Une première européenne vraiment, ces poursuites judiciaires françaises engagées nommément contre trois hauts responsables du renseignement syrien, comme s’en félicite la Fédération internationale des droits de l’homme ? Oui certes, mais encore faut-il que l’intendance suive.


Il y a des années déjà que l’État syrien n’est guère en odeur de sainteté dans le Vieux Continent.
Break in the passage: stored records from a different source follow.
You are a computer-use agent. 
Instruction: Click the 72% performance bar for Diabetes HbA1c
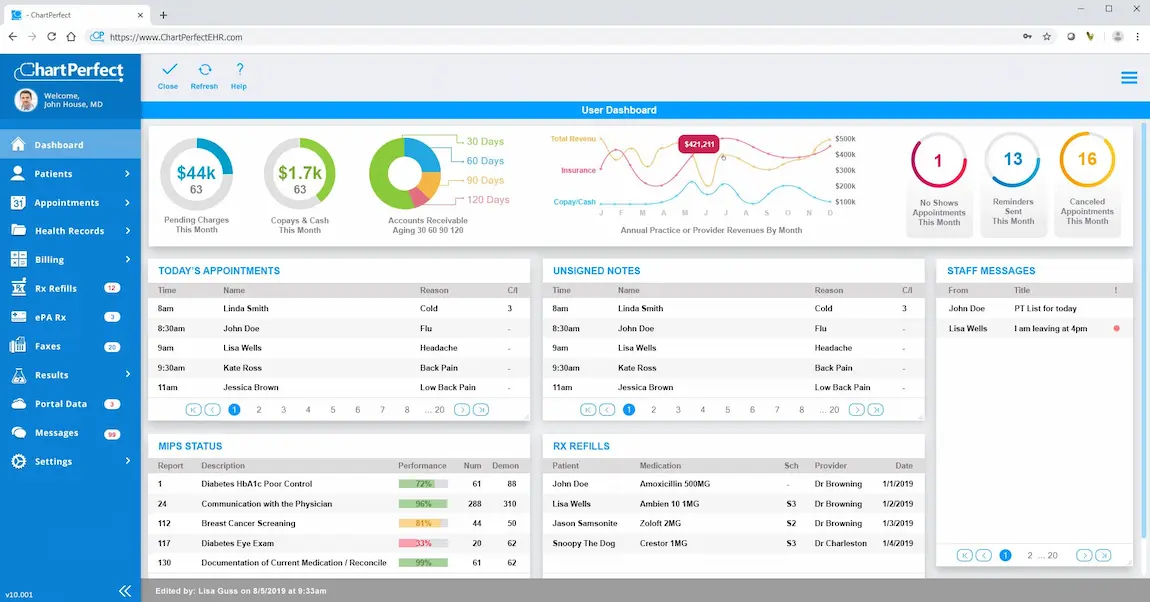click(423, 484)
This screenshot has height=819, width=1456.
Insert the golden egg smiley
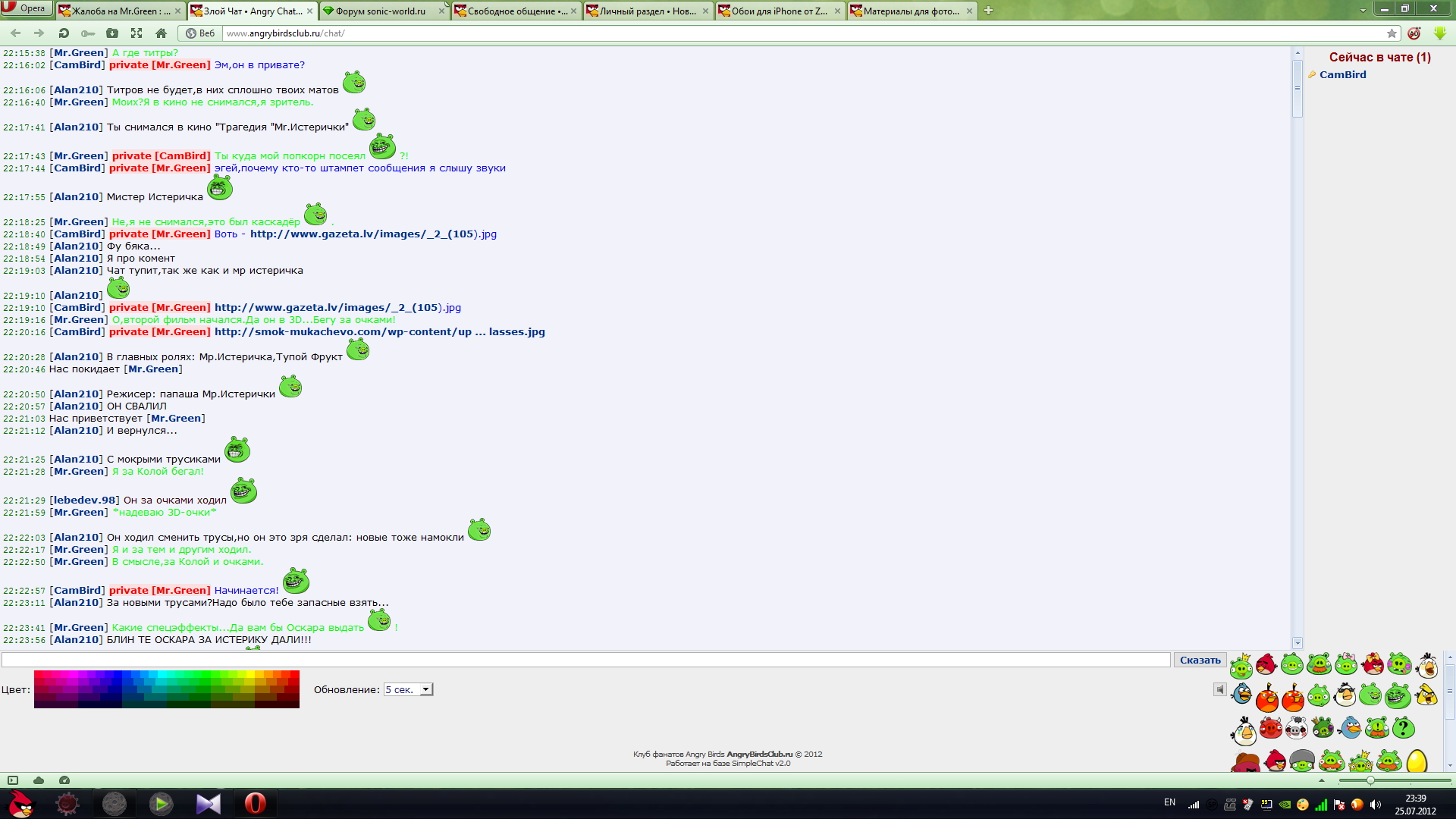tap(1416, 761)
L’Europe est présente en force dans le mécanisme international mis en place en 2016 par l’ONU, et qui a déjà rassemblé des masses d’indices et de témoignages ayant trait à des crimes contre l’humanité commis par le régime de Damas; toutefois, la Cour pénale internationale demeure impuissante aussi longtemps qu’elle n’a pas été saisie par le Conseil de sécurité, lui-même ligoté à coups de veto par la Russie et la Chine.


Sur place, diverses enquêtes sont en cours en Allemagne, suite à une vingtaine de plaintes déposées auprès du parquet par des victimes de tortures. Des processus similaires peuvent être observés au Royaume-Uni et aux Pays-Bas. En France même, une enquête préliminaire était ouverte dès 2015, au vu d’un énorme et effroyable lot de photographies rapportées des geôles syriennes par un déserteur de la police militaire. L’année suivante, la justice française se saisissait de l’affaire de la disparition de deux Franco-Syriens, l’éducateur Mazen Dabbagh et son fils étudiant, Patrick, arrêtés en 2013 à Damas. Et c’est en début de semaine qu’étaient enfin lancés, pour la première fois effectivement en Europe, des mandats d’arrêt internationaux contre le général Ali Mamlouk, chef de la sécurité nationale syrienne, considéré comme le bras droit du président Assad, et deux autres maîtres barbouzes.


Mais pourquoi donc tant de lenteur, d’engourdissement, dans cette quête internationale de justice visant à pointer du doigt, puis à châtier, les auteurs de ces crimes ? Parce que Bachar el-Assad n’a pas fini d’exploiter à fond, jusqu’à la lie, ce trait de maléfique génie qui consistait à lâcher dans la nature, dès le début de la rébellion de Syrie, des centaines d’islamistes croupissant dans ses geôles. Parce que la prolifération de ces enragés et leur barbarie a épouvanté le monde, faisant progressivement faire apparaître la dictature baassiste comme un moindre mal. Parce que pour se prémunir contre la vague terroriste, c’est en premier lieu sur la vigilance de leurs services de renseignements que comptent généralement les États. Parce qu’à leur tour, ces services collaborent volontiers avec qui veut collaborer, y compris le diable lui-même. Or c’est précisément sur ce créneau que passe pour s’activer ce général Mamlouk actuellement poursuivi par la France mais qui, à en croire un journal libanais proche de Damas, visitait récemment une capitale européenne où il aurait eu des entretiens avec les responsables sécuritaires locaux...


Pour la petite histoire, on rappellera enfin que malgré ses débuts judiciaires européens, ce même personnage n’en est pas, en réalité, à son premier mandat d’arrêt. Mieux encore, c’est le Liban qui lui en réservait la primeur en 2013, pour avoir remis en personne à un ancien ministre libanais des engins explosifs devant servir à des attentats à connotation sectaire. Pour digne de respect qu’elle fut, cette inhabituelle et audacieuse fermeté de l’appareil judiciaire libanais s’explique par le fait que l’instruction de l’affaire ne pouvait humainement faire autrement, si accablantes étaient en effet les preuves, étayées par les aveux de l’ancienne excellence.


Audace introuvable hélas pour tout le reste : le reste étant seulement une longue série d’assassinats politiques venant s’ajouter à cet hallucinant voyage vers l’oubli imposé, durant l’occupation syrienne, aux centaines de citoyens emmenés en captivité, et dont le sort demeure inconnu à ce jour.